Он встал, ухватил сестру за бедра и резким рывком костоправа придал им верное положение. Затем уселся в кресло и затейливо переплел длинные, тонкие, словно бы журавлиные ноги, между тем как ладони его двигались, словно омывая одна другую:
— Ирма, откровение мое, скажи мне только одно, — и он вопросительно поднял брови, — кто эти мужчины — эти самцы — эти бараны — эти коты — петухи, горностаи и гусаки, которых ты имеешь в виду? И каков будет размах нашего загула?
— Ты прекрасно знаешь, Альфред, выбирать нам не из кого. Кто тут есть из благородных людей? Я тебя спрашиваю, Альфред, кто?
— И действительно, кто? — в раздумье пробормотал Доктор, которому не приходило в голову ни единого имени. Мысль о том, чтобы устроить у себя дома прием, была столь нова для него, что на усилия, потребные для отбора гостей, Доктора уже не хватило. Все равно что пытаться подобрать исполнителей для еще не написанной пьесы.
— Что касается размаха, — ты меня слушаешь, Альфред? — я думаю пригласить человек сорок.
— Нет! Нет! — вскричал ее брат, вцепляясь в подлокотники кресла, — право, ну не в эту же комнату! Этак у нас получится почище, чем с белыми котами. Не прием, а рукопашная.
Что это — уж не краска ли залила на миг лицо его сестры?
— Альфред, — помолчав сказала Ирма, — это последний мой шанс. Еще год — и от моих чар не останется даже следа. Время ли сейчас хлопотать о твоих удобствах?
— Выслушай меня, — очень медленно проговорил Прюнскваллор. В высоком голосе его проступила странная задумчивость. — Я буду краток, как только смогу. Но ты должна меня выслушать, Ирма.
Сестра кивнула.
— Если прием окажется не слишком многолюдным, тебя ожидает гораздо больший успех. Хозяйке большого приема приходится перепархивать от гостя к гостю, ни с кем не вступая в приятный и долгий разговор. Более того, и гости подпархивают к ней один за другим, стараясь показать, как им нравится в ее доме… На малом же приеме, где всякий на виду, и знакомство с гостями, и общее их размещение завершаются быстро. Так у тебя останется время на то, чтобы оценить каждого из приглашенных и решить, кому необходимо уделить побольше внимания.
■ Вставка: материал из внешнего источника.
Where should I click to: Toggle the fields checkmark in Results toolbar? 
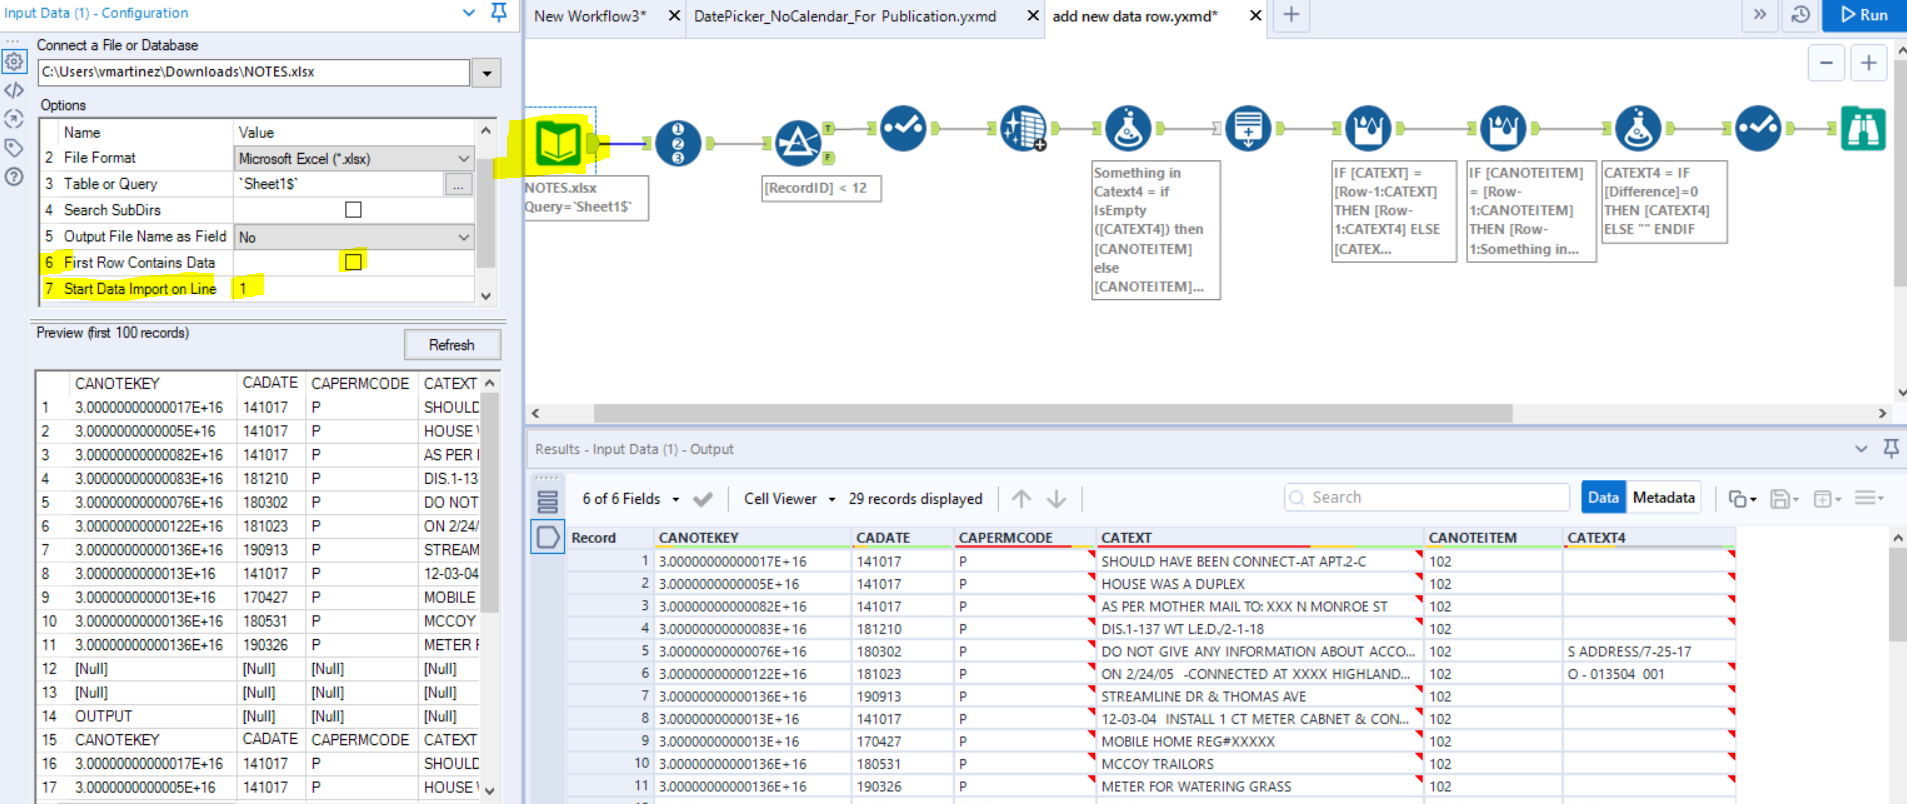703,499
— Я поняла, — сказала Ирма. — И еще я думаю развесить в саду фонари, чтобы можно было завлечь моего избранника под яблони.
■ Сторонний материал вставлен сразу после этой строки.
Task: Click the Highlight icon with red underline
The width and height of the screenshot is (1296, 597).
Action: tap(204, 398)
— Милосердные небеса! — наполовину себе самому сказал Прюнскваллор. — Что ж, надеюсь, дождя не будет.
— Не будет, — подтвердила Ирма.
Такой он не знал ее никогда. Увидеть обратную сторону сестры, всегда представлявшейся ему односторонней — в этом присутствовало нечто пугающее.
— Ладно, значит, кое-кого нам придется сбросить со счетов.
— Да, но
— Профессора.
Произнося это слово Ирма сцепила за спиною ладони. Плоская грудь ее поднялась. Острый нос дернулся, ужасная улыбка осенила лицо.
— Они благородные люди, — громко выкрикнула она, — благородные! И достойны моей любви.
— Как? Все сорок? — Брат снова вскочил на ноги. Он был потрясен.